* _本文抜粋_:
+ + + + +

論理学の通常の表記で、自由変項に関して同じ意味のことを表すには
R(X)∧C(X)
と書くはずです。

{poi} は議論領域の部分集合を指定するものなので、それと同じ意味で自由変項の定義に使うことはできません。
BPFKは {zo'e poi} に相当する定義として
{sumti poi broda} =ca'e {lo me sumti je broda}
と言っていますが、 tanru 用の論理接続を使っているので、 論理学的にはこれを別の論理接続の形に書き換えることができません。
従って、この意味の {poi} は推論の中で扱うことができません。

それに対して {noi} は {poi} から「議論領域の部分集合の指定」という機能を取り除いた関係詞です。
つまり、議論領域の決まっていない、最も一般的な命題に、別の命題を追記する目的だけのために {noi} を使うことができます。
{noi} は {poi} から、議論領域の部分集合に関する「制限」という機能だけを取り去ったものという意味で、「非制限」と言えると思います。

そのような {noi} を使った自由変項を含む命題全体を束縛すれば、「議論領域の部分集合の指定」という機能が追加されるので、 自然と {poi} に置き換えることができます。
通常の論理学の記法で書くなら
R(X)∧C(X)
を束縛して
∃X R(X)∧C(X)
となるだけです。

+ + + + +

* _課題_: ロジバンの {poi} と {noi} を論じた本文抜粋を、最後の文の後から引き継いで書き進めてください。

* _データ抜粋_:

+ + + + +

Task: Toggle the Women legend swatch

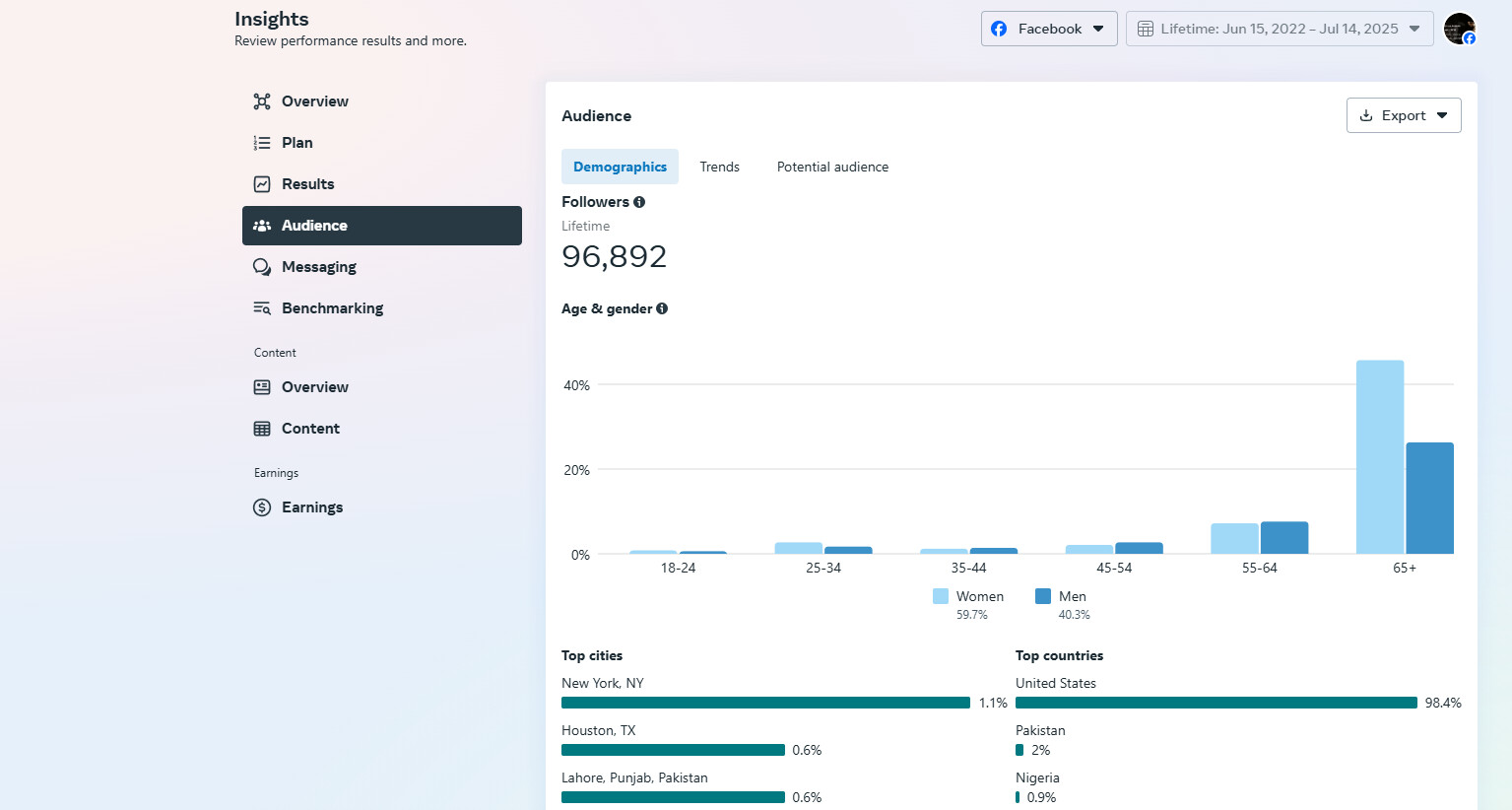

+ + + + +

* _解答_:
一方、言語学上の関係詞の「制限」「非制限」という用語は、論理学の議論領域の部分集合の指定とは別の意味合いも含むように見えます(私は言語学に詳しくないので、間違っているかもしれません)。

英語では [restrictive/non-restrictive] relative clause と呼ぶので、意味がわかりにくいですが、
フランス語では同じ機能を relative [déterminative/explicative] と呼びます。 「[決定的な/説明的な] 関係詞」ということです。

つまり、「決定的」な関係詞(つまり制限用法)は、それで接続される命題の真理値が、本体の命題の真理値に影響するのですが、
「説明的な」関係詞(つまり非制限用法)は、必ずしもそうではないのです。

このような、言語学上の意味での関係詞の非制限用法を、論理学で書く例はあまり無いかもしれません。
なぜなら非制限用法の関係詞で追加される命題は、推論に必要ない命題だからです。